Work instructions:
Rewrite everything from the first line down to the line containing "Action: [x=172, y=228]", substituting "symbol" for "icon" and leaving the rest of those lines unchanged.

Saved entries
** START **

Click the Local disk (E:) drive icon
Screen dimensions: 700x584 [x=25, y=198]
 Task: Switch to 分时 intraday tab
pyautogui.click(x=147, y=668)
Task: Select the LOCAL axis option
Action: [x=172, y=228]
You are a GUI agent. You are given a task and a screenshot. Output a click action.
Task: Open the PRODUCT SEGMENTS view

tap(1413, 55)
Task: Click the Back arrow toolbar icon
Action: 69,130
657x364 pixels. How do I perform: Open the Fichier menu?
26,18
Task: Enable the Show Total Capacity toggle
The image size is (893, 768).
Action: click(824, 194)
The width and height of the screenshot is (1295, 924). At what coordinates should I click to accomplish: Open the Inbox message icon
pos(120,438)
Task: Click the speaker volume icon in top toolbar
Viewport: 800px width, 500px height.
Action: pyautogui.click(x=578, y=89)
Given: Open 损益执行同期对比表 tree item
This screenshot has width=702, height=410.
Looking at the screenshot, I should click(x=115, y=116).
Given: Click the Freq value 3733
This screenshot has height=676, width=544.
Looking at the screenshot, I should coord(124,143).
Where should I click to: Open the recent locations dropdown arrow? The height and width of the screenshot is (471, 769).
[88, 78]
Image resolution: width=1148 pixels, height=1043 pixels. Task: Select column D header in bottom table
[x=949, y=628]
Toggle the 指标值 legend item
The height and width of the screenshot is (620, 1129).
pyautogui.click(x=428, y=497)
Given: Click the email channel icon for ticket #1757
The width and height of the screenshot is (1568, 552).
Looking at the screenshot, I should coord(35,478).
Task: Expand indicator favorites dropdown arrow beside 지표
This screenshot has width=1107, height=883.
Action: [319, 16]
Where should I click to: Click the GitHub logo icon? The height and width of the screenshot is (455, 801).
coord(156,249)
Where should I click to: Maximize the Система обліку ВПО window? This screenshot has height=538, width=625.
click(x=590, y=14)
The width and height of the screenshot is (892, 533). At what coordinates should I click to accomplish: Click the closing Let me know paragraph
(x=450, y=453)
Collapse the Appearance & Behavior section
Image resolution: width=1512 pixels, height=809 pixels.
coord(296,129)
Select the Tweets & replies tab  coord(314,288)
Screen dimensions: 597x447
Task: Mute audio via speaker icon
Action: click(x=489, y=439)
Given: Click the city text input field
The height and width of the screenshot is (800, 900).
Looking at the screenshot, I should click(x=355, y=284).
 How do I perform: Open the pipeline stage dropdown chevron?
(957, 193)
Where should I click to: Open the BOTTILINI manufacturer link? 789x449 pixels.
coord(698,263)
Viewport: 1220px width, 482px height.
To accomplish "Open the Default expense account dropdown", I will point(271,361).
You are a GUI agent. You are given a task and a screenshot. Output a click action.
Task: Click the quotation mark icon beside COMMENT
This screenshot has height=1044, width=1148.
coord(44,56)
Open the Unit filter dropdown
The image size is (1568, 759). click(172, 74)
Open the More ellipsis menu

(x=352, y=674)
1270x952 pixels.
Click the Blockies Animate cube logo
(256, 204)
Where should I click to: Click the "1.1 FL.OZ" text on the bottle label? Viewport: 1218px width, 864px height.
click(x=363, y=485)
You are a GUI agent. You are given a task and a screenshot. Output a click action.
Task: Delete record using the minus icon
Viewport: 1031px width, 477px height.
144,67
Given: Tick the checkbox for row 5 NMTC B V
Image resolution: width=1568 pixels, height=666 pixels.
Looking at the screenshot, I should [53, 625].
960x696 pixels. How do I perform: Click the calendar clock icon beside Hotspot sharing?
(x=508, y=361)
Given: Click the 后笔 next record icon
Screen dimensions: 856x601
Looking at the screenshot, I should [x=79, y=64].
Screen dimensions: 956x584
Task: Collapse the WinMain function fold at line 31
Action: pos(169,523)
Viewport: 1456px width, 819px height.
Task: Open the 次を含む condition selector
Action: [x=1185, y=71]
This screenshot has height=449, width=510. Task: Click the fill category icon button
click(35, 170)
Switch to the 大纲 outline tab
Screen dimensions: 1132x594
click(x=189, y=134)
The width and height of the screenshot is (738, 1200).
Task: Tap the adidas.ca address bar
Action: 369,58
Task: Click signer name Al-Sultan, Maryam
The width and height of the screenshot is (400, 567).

** END **

Solution for this problem:
Click the Local disk (E:) drive symbol
Screen dimensions: 700x584 [x=25, y=198]
 Task: Switch to 分时 intraday tab
pyautogui.click(x=147, y=668)
Task: Select the LOCAL axis option
Action: [x=172, y=228]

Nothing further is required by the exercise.